Fiéis deste Município do Sertão Central, distante cerca de 280Km da Capital, promoveram, ontem, mais uma Caminhada da Seca. O ato relembra as centenas de vidas perdidas em consequência da estiagem de 1932, uma das piores no Estado. Conforme os organizadores, a Caminhada reuniu um público de seis mil pessoas, chegando à sua 34ª edição neste ano. A quantidade ficou abaixo do que era esperado, mas segue um número que tem se mantido ao longo dos anos.
A homenagem às vítimas da estiagem emocionou o povo e renovou a fé na esperança de dias melhores. A concentração começou por volta de 4h30 da manhã, em frente à Igreja Matriz, no Centro de Senador Pompeu. Cerca de uma hora depois, os fiéis saíram em cortejo em direção à barragem do Açude Patú, por uma estrada de terra batida. A maioria estava vestida de branco e caminhava com pés descalços.
O cortejo seguiu até o Cemitério da Barragem, onde uma missa foi celebrada pelo bispo da Diocese de Iguatu, dom Edson de Castro Homem, e concelebrada pelos padres Anastácio Ferreira de Oliveira, também de Iguatu, e João Melo dos Reis, de Senador Pompeu. Segundo relatos históricos, no Cemitério da Barragem estaria enterrada a maioria dos mais de dois mil mortos naquele ano. Todos teriam morrido em virtude da falta de comida, água e cólera, e foram enterrados como indigentes.
Emoção
A missa levou os fiéis a uma reflexão com a homenagem aos mortos, o que despertou muita emoção. Expedita Alves Silva, 73, compreende a Caminhada da Seca como uma forma de relembrar o doloroso momento vivido pelos moradores da época. "É uma homenagem ao sofrimento daquele povo", disse.
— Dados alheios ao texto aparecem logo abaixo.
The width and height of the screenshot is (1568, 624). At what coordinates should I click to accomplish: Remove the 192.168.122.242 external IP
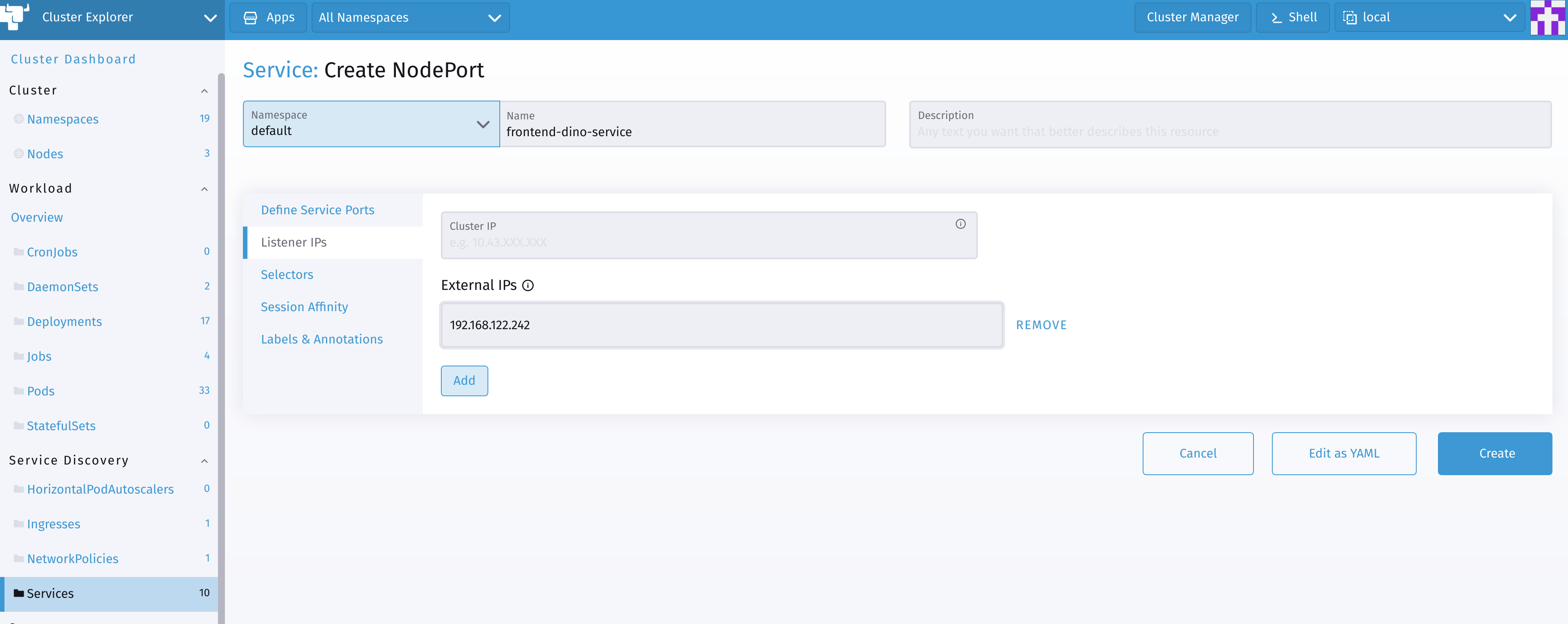(1041, 325)
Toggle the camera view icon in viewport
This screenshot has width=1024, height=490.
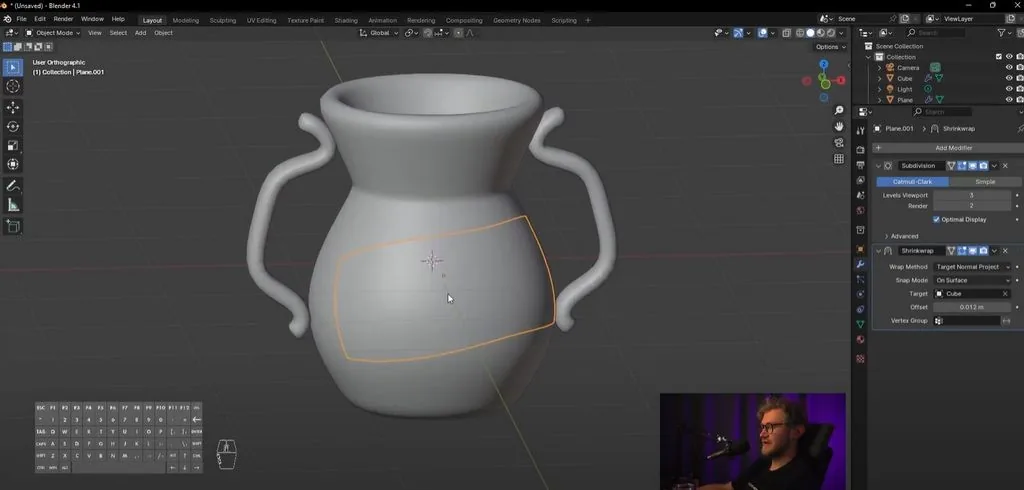[839, 142]
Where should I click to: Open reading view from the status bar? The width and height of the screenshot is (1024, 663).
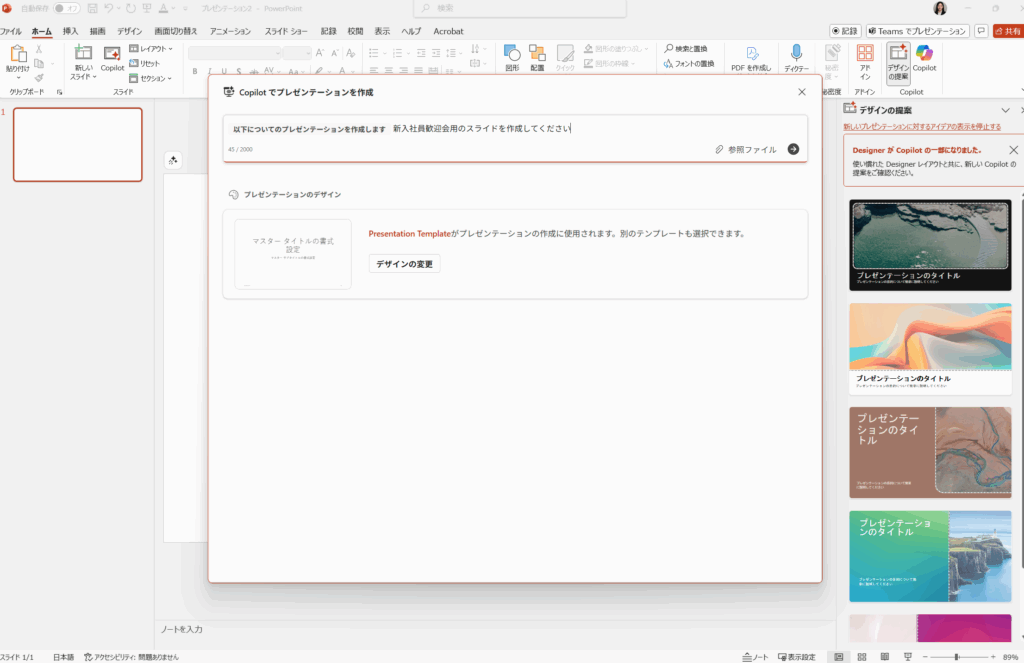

A sensação de emoção era única, compartilhada por mulheres, idosos, crianças, jovens e homens. Valdo Fernandes relembra que, mesmo prestes a completar 100 anos da estiagem de 1932, "Não tem como esquecer e relembrar este momento traz sempre muita emoção. O pessoal daqui era um povo muito sofrido", completou.
Na compreensão do padre Anastácio o ato simbólico impulsiona a expressão de uma fé pura. "Esse espaço foi se tornando mais sagrado porque a fé está ali presente e viva. Não foi a Igreja que inventou e criou o ambiente, mas o povo que reconhece o espaço como sagrado. E, de fato, é. O suor, o sangue, o sofrimento, as dores que eles passaram aqui ficaram registrados neste chão", explicou o religioso.
Campos de concentração
A Caminhada se tornou tradicional no segundo domingo de novembro. Ela já era tradição na cidade mas só foram oficializadas na década de 1980, a pedido do povo, pelo padre Albino Donati, falecido há dois anos.
O movimento recebe o apoio do Centro de Defesa dos Direitos Humanos da cidade e vem crescendo graças ao gesto de fé e respeito de não esquecer o sofrimento de conterrâneos.
Com a ajuda de amigos e pesquisadores da historia da cidade, o radialista Walter Lima produziu um mini documentário sobre a história de 1932. Trabalhadores que fugiam da escassez de recursos com a seca, se refugiavam na cidade e acabavam morrendo aos montes em locais que ficaram conhecidos como "Campos de Concentração", em semelhança aos campos de extermínio nazista de Auschwitz. A produção pode ser assistida na Internet, no YouTube.
Para Walter, os mortos acabaram padecendo na miséria por descaso. Rememorá-los seria uma forma de pedir por Justiça e por tempos mais prósperos, ao mesmo tempo. "Eles eram atraídos para uma proposta de emprego para não invadirem a Capital, e, daqui, não conseguiam sair mais. O que fica para as pessoas é a lembrança de um acontecimento histórico. Essa Caminhada é um alerta", frisa.